My last project I'm working on is actually about a virus that's beneficial for its host, which is a fungus, it's not very beneficial for the fungus, the host of the fungus, but it's beneficial for the fungus, itself.

So it turns out that a lot of viruses are beneficial and probably that's a more common scenario than a pathogen, but who wants to study something good. We like to study bad things, right? So humans, we like bad news. So I've kind of spent a lot of time talking and working on and writing about beneficial viruses, or what I like to call the good viruses.

I wanted to ask you how you first became interested in biology in the first place, and even ecology in particular.

Well, ecology came much later. I think I was interested in biology as a child and I suppose my idea of a biologist then was sort of a twentieth or nineteenth century naturalist, you know, observing and taking notes; and I told my mother, I can remember this as a really pretty young kid, I told my mother, that I wanted to be a biologist when I grow up, and she said, "That's not a job".

She just couldn't quite imagine what you would do if you were a biologist. However, in the long run, that didn't deter me.

So I met my first virus in a microbiology class, and it pretty much changed my whole life, because I just thought these are the coolest things ever. So I just changed my whole trajectory into biology and did the whole education process all the way through. And yeah, I've been researching viruses now for about 40 years.

Being a research scientist can be an interesting career but also difficult. Did experience any struggles in your path towards becoming a scientist?

In the early days of my career, my gender was a real struggle. A chairman of my PhD committee said to me, when after I passed my comprehensive exams, he said, "Well, you know, women make the best technicians, women with PhDs make the best technicians."

He also told me that he didn't really know why I wanted to be a scientist, because he heard I was getting married.

So there were a lot of things like that. I was in a department where there were no women on the faculty. My advisor was very supportive of me and there was no gender issue with my immediate advisor, but with the broader faculty, yeah, big, big problem.

There were things like that early on in my career, and even later I did a postdoc at Cornell University, and again, I was in a department without any women on the faculty.

Even today, you know, if you look at PhD students, they're probably fairly well balanced between male and female, but then as you go up the ladder it starts to change a lot and you find far less women as professors.

And then the other issue, at least in the United States, has been the lack of funding for science as the lack of an appreciation of science and even, you know, belief in science.

Do you think people understand that viruses are neither good nor bad, in the same way that it pretty widely understood that bacteria aren't purely bad?

I would say that we were moving in that direction. COVID put a bit of a kibosh on that but I think that we will get there. I think that viruses are going to be seen as part of our microbiome... as just part of the whole story.

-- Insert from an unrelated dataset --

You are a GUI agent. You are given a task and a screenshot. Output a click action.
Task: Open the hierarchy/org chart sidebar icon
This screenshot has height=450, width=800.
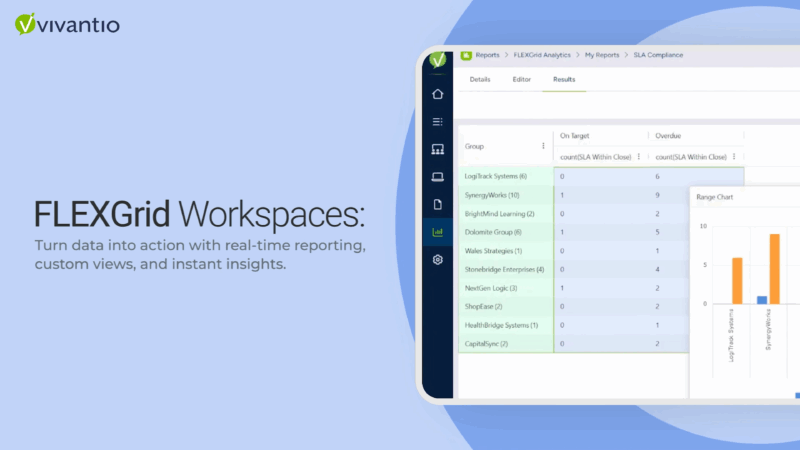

I wrote a paper a few years ago called 'Move over bacteria! Viruses make their mark as mutualistic symbionts' and the point was that we need to include viruses in this thinking about microbes that are beneficial because viruses certainly fall into that category.

It's gonna take a little more time. I think the fear of viruses is deeper than the fear of bacteria in many ways. People have known for a long time that you need bacteria to ferment things and things like that, so I think people are more accepting of beneficial bacteria.

But for viruses it's going to take a little more time and COVID hasn't helped anything heavy in that in that light.

Thank you very much for all of this wonderful information and insight into the world of viral ecology, the world of viruses.